◆ **Exercise description**
In the entries that follow, the first line to write out is the one containing "Given: Select OAuth Apps sidebar item", and the last is the one containing "Given: Click the refresh/reset icon". Reproduce that stretch exactly, with nothing before or after it.

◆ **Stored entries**

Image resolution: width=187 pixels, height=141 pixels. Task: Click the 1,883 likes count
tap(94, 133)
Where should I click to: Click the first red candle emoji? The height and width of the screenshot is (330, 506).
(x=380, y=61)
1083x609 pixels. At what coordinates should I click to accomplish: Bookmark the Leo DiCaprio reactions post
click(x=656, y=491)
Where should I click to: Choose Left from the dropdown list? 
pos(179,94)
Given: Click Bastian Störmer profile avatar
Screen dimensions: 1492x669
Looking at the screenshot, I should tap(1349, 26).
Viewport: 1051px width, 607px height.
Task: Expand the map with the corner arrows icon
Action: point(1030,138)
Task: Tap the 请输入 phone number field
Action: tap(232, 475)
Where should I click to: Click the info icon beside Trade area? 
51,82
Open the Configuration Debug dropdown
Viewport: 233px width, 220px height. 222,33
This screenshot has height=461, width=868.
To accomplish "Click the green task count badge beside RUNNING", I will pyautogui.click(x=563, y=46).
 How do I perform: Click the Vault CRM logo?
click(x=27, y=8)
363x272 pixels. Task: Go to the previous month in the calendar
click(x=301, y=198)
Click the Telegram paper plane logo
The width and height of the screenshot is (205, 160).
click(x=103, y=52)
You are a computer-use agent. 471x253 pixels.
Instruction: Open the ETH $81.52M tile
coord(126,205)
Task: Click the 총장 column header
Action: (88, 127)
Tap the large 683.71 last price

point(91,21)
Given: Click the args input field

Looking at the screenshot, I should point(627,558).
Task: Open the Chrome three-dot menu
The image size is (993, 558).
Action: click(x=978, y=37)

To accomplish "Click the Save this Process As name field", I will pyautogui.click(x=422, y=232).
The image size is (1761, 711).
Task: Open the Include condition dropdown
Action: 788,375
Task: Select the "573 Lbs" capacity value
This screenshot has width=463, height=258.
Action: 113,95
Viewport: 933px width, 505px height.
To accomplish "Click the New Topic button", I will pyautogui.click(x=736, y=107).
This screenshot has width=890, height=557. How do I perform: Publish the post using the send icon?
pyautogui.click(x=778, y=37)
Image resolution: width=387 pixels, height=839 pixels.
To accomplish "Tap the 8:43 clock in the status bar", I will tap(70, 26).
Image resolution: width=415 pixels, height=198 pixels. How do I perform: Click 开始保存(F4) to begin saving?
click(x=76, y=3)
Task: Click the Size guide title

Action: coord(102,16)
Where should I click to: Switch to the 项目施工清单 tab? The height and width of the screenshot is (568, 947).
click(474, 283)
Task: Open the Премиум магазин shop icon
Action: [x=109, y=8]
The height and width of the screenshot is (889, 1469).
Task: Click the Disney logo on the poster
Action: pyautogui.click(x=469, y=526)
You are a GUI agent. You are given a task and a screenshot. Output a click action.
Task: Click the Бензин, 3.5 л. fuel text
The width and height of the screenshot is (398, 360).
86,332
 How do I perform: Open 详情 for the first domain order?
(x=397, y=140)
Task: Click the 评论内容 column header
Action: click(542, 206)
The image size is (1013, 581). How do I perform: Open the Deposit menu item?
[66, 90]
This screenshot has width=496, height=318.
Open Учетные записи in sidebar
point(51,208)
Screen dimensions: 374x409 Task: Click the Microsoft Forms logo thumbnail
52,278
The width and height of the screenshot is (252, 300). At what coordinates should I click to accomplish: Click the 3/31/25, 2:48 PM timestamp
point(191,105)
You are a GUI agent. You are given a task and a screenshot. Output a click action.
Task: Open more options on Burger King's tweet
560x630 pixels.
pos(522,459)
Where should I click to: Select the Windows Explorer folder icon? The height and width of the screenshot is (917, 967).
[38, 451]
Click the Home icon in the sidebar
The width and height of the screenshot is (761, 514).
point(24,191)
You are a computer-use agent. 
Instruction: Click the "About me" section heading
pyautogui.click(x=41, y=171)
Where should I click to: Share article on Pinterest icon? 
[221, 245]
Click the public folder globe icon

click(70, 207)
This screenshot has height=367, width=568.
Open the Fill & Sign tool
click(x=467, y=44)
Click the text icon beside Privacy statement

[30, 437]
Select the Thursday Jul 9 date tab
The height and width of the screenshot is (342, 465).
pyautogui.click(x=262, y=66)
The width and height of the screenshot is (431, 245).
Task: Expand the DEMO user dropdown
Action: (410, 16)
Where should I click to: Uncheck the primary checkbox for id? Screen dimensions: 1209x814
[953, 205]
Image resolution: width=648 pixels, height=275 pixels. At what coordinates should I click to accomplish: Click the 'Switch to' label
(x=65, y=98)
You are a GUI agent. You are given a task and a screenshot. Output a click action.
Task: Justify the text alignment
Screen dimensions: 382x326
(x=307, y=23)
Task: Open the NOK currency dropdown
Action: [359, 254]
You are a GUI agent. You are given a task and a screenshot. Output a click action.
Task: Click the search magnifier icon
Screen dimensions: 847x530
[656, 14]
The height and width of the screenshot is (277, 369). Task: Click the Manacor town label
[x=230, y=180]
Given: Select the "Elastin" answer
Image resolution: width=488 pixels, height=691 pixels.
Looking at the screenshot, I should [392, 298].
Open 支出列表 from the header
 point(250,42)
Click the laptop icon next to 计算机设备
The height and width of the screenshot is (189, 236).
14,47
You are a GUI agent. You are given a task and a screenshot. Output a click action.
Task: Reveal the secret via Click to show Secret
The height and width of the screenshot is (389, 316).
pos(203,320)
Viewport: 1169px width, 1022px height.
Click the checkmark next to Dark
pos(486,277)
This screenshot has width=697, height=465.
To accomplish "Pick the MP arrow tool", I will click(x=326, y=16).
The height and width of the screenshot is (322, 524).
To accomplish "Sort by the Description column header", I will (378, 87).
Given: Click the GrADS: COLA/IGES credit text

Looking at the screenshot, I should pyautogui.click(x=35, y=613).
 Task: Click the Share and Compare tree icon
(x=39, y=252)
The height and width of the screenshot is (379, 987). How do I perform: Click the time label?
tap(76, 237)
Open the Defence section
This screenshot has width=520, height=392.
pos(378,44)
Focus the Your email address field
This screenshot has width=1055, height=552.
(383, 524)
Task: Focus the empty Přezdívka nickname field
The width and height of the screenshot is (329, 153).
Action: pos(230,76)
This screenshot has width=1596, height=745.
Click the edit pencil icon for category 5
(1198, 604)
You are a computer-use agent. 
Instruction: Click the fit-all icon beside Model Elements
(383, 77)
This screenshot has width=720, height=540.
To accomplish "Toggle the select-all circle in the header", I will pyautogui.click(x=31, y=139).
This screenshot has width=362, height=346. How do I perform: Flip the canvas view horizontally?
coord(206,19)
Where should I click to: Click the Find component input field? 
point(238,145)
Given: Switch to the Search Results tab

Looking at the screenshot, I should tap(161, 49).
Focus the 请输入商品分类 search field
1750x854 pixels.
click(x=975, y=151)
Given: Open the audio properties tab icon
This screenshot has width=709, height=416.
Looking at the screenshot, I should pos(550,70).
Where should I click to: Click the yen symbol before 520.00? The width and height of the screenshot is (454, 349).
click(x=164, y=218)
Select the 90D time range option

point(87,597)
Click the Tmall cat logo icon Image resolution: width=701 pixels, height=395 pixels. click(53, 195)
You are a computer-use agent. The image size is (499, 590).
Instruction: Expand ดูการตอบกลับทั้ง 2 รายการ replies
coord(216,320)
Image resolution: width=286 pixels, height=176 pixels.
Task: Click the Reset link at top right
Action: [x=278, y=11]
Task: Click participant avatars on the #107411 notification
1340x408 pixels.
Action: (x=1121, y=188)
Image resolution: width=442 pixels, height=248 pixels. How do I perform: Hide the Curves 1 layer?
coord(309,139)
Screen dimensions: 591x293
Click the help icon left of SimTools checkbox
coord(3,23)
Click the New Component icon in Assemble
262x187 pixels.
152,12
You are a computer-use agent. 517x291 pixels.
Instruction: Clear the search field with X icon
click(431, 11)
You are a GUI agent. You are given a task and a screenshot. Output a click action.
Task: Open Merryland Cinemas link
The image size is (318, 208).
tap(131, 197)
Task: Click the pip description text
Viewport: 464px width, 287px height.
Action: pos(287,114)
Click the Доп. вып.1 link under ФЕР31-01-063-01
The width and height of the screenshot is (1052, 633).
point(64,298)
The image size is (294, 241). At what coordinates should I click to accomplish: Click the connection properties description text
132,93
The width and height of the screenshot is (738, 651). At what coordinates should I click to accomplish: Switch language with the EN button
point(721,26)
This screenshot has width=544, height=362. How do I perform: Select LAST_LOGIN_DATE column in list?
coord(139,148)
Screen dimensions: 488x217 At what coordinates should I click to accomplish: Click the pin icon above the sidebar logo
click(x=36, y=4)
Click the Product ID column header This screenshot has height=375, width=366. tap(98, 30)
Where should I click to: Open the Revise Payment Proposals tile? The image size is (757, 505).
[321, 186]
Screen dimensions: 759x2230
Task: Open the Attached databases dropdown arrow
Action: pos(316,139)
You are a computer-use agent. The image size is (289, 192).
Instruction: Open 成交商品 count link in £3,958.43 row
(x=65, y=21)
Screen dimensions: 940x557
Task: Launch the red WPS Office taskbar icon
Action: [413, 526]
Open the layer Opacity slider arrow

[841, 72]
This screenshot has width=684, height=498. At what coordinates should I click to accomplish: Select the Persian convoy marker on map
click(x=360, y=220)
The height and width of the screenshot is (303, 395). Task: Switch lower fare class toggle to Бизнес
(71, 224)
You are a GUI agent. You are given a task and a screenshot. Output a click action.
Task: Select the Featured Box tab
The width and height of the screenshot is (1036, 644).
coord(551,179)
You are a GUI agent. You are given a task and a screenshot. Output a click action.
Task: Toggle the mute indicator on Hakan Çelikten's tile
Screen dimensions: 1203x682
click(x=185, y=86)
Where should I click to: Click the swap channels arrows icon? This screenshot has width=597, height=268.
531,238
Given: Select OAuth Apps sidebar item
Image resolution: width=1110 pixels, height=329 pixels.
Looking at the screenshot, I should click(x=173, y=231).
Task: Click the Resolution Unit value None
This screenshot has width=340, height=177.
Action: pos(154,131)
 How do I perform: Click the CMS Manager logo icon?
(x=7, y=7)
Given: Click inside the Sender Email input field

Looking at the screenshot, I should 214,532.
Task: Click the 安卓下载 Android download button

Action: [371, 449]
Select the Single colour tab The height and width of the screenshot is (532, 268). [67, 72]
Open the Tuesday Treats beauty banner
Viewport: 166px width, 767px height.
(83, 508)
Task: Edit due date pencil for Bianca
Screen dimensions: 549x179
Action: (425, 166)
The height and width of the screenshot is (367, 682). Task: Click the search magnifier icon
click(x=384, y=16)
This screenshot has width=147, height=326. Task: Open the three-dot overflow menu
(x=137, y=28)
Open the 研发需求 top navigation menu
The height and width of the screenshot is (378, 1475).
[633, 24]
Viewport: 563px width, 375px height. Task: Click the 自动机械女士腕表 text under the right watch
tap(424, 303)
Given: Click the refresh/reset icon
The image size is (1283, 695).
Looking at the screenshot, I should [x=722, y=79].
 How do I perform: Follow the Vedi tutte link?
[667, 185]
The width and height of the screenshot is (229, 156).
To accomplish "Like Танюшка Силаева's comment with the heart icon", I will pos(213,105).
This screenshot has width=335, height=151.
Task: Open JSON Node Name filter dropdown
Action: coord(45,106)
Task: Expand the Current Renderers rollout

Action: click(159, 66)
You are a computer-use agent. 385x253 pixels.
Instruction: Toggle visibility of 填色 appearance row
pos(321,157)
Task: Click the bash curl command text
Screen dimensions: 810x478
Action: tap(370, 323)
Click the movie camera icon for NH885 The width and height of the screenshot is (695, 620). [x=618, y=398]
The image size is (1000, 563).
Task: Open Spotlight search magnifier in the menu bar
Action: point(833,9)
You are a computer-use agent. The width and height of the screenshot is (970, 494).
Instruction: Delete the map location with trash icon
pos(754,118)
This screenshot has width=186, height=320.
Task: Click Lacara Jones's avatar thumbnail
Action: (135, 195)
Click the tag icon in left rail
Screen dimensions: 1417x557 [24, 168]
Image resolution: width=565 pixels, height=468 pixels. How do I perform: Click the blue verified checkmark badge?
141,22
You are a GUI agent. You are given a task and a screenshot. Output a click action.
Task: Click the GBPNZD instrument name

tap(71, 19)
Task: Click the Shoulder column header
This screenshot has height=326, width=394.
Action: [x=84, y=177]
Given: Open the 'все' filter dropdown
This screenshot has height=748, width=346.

◆ **Written response**
Given: Select OAuth Apps sidebar item
Image resolution: width=1110 pixels, height=329 pixels.
Looking at the screenshot, I should click(x=173, y=231).
Task: Click the Resolution Unit value None
This screenshot has width=340, height=177.
Action: pos(154,131)
 How do I perform: Click the CMS Manager logo icon?
(x=7, y=7)
Given: Click inside the Sender Email input field

Looking at the screenshot, I should 214,532.
Task: Click the 安卓下载 Android download button

Action: [371, 449]
Select the Single colour tab The height and width of the screenshot is (532, 268). [67, 72]
Open the Tuesday Treats beauty banner
Viewport: 166px width, 767px height.
(83, 508)
Task: Edit due date pencil for Bianca
Screen dimensions: 549x179
Action: (425, 166)
The height and width of the screenshot is (367, 682). Task: Click the search magnifier icon
click(x=384, y=16)
This screenshot has width=147, height=326. Task: Open the three-dot overflow menu
(x=137, y=28)
Open the 研发需求 top navigation menu
The height and width of the screenshot is (378, 1475).
[633, 24]
Viewport: 563px width, 375px height. Task: Click the 自动机械女士腕表 text under the right watch
tap(424, 303)
Given: Click the refresh/reset icon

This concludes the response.